One thing ends, another begins. In the words of Dave Stewart: "Now show me frame two"
Trying to wrap my head around the question, whether there is any potential in starting a company that specializes in some specific supporting areas for vfx. There are companies that do that but none that I am aware of in the scandinavia or baltic states. Probably I just don't know them. It seems that most companies try to be end-to-end solution to vfx or animation which has it's advantages but also shortcomings. To specialize on some specific time-consuming piece of image manipulation takes both time, opportunity and practice. And there is a very practical limit that comes from the number of people working in the company - the less people, the more generalists they have to be if end-to-end workflow is the goal. That in turn equals lower efficiency and quality.

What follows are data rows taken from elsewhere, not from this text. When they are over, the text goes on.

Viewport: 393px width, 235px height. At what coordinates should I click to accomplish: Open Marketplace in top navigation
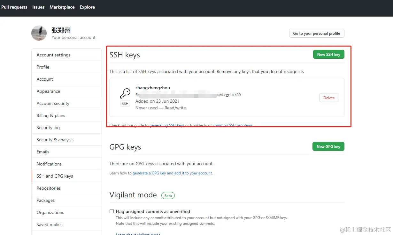pyautogui.click(x=62, y=7)
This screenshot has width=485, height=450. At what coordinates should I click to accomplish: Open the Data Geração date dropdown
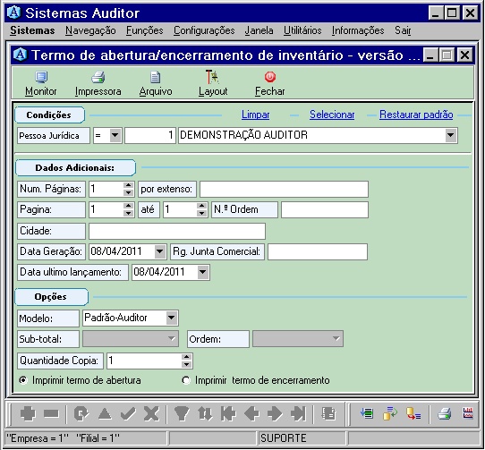pyautogui.click(x=160, y=251)
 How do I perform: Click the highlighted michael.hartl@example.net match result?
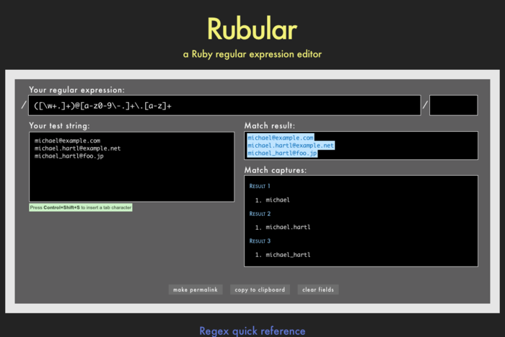(291, 145)
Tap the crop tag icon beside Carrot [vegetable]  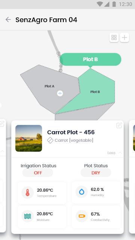click(50, 140)
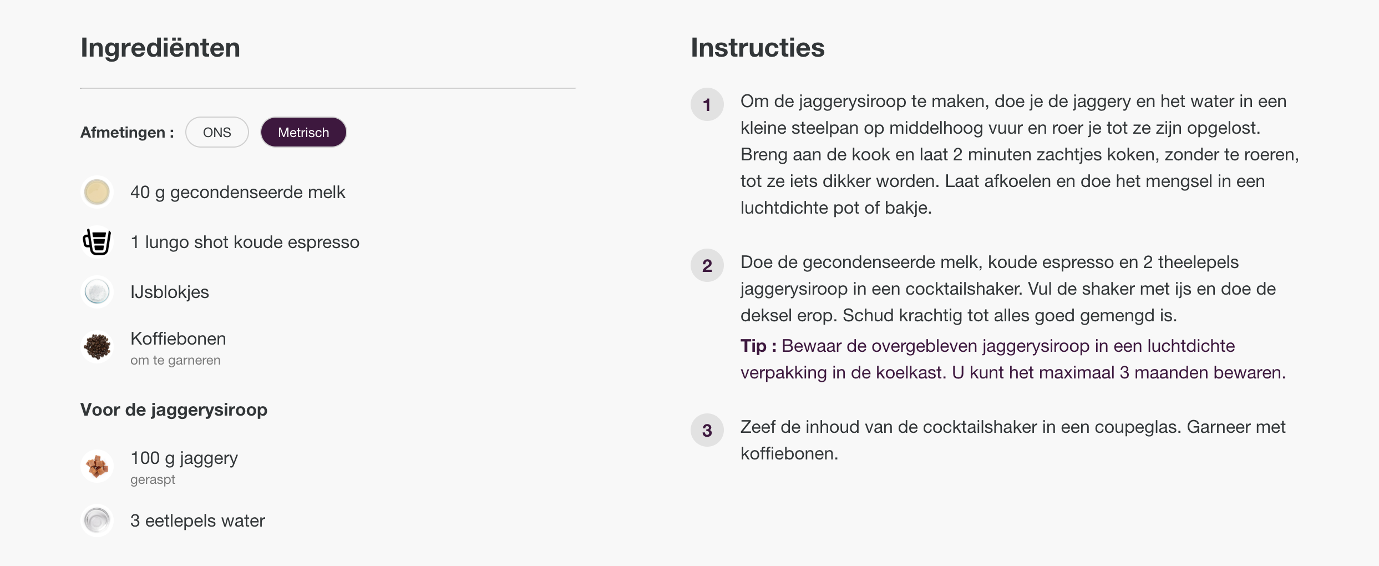Click the condensed milk ingredient icon
Screen dimensions: 1379x566
(97, 193)
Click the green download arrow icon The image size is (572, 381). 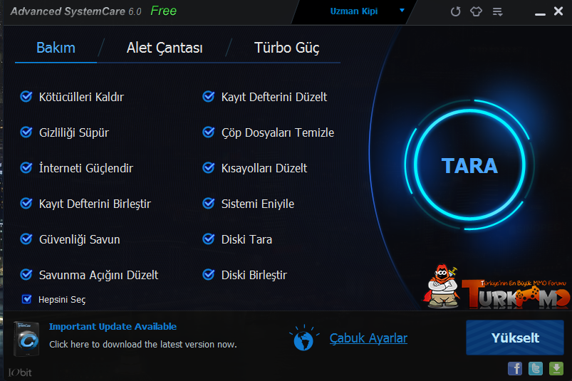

Two main problems seem to be lack of specialists in the area and possible lack of work due to not being an end-to-end facility. First problem could be solved by slowly building a capable core team of skilled specialists by investing into learning and knowledge. Second is a bit more difficult but with fast, cost-effective and high-quality work, existing post and vfx houses might see the that outsourcing some self-contained parts of work can leverage the quality of their work and let them do what THEY do best.
Keeping a highly specialized artist in the team is not cost-effective for most small(er) vfx houses. It works with some fields (modellers, animators) but not so well for others. Hiring freelancers for specific projects can solve the problem but freelancers need to be coordinated, workload distributed and so on. Not too bright either. Doing things by assigning team members to special work they are not too comfortable with usually results in 3x more time=budget spent and mediocre results. Plus it keeps them away from doing things they do better. In the end, this might even make the company avoid projects that require some special work or thy to come up with different workarounds that aren't necessarily any cheaper or less time consuming.
I see some light in the end of the tunnel but it is yet difficult to tell if it is a choo-choo train or bright future.